Variables predicting weight change:

  • Few variables predicted weight change when only completers were analyzed
  • In intent-to-treat models that included drop-outs, pre-treatment measures associated with weight loss included:
  • Negative predictors: Abdominal fat distribution, more frequent previous dieting, more stringent weight loss evaluations, and exercise perceived barriers
  • Positive predictors: Weight specific quality of life, self-motivation, eating and exercise self-efficacy and a better body image

Prediction of Completion vs. Non-completion

  • Best model for program completion included baseline carbohydrate intake (B=0.62; P=0.026), the number of previous diets (B=-0.23; P=0.012), 'happy' weight loss evaluations (B=0.12; P=0.001) and quality of life (B=0.04; P=0.004)
  • Model was highly sensitive to program completion, predicting completion in 107 of 111. However, it wrongly classified 20/44 (45%) of non-completers as completers (Chi Square 45.5; P<0.001). It correctly classified 84.2% of subjects as completers.

SUCCESSFUL VS. NOT SUCCESSFUL

Differences at baseline between groups using success criterion based only on body weight (and BOCF)

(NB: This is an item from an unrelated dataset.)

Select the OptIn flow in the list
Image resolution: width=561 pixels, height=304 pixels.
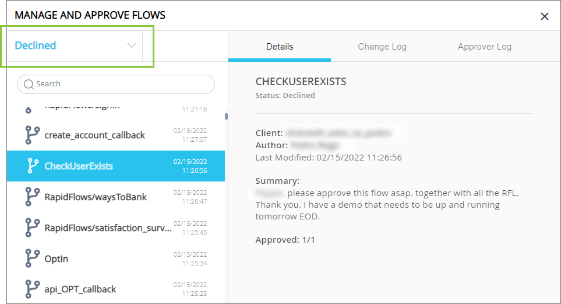tap(57, 258)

Compared to those classified as unsuccessful, successful participants had (values not given):

  • Lower waist to hip ratio (P=0.027)
  • Higher reported dietary carbohydrate intake (g per kg per day) (P=0.027)
  • Had higher reported total fiber consumption (P=0.027)
  • Lower number of diets in previous year (P=0.002)
  • Higher "dream" weight (percentage of initial) (P<0.001)
  • Higher "happy" weight (percentage of initial) (P<0.001)
  • Higher weight-specific QOL (P=0.006)
  • Fewer exercise perceived barriers (P=0.035)
  • Higher exercise self-efficacy (P=0.031)
  • Reported more minutes of exercise (P=0.05)
  • Higher body cathexis (P=0.006)
  • Had a poorer body image as indicated by a greater self-ideal difference in the Body Image Assessment Questionnaire (P=0.026)
  • Comparing success category adjusted for body composition showed that the differences between the same variables were significant
  • Differences between successful (N=53) and non-successful (N=71) groups on weight-related quality of life (WQOL-lite) and exercise dimensions:
    • Weight-related quality of life: Successful (vs. non-successful) participants had higher scores on physical function (77.2 vs. 70.1; P<0.05); self-esteem (70.6 vs. 59.9; P<0.01); public distress (90.2 vs. 84.1; P<0.05); and work 90.0 vs. 82.4; P<0.05). Scores for sexual life dimension were NS.
    • Exercise: Successful (vs. non-successful) participants had lower score on effort (perceived barriers) (2.78 vs. 3.08; P<0.05) and higher resisting relapse-self-efficacy scores (4.10 vs. 3.83; P<0.05).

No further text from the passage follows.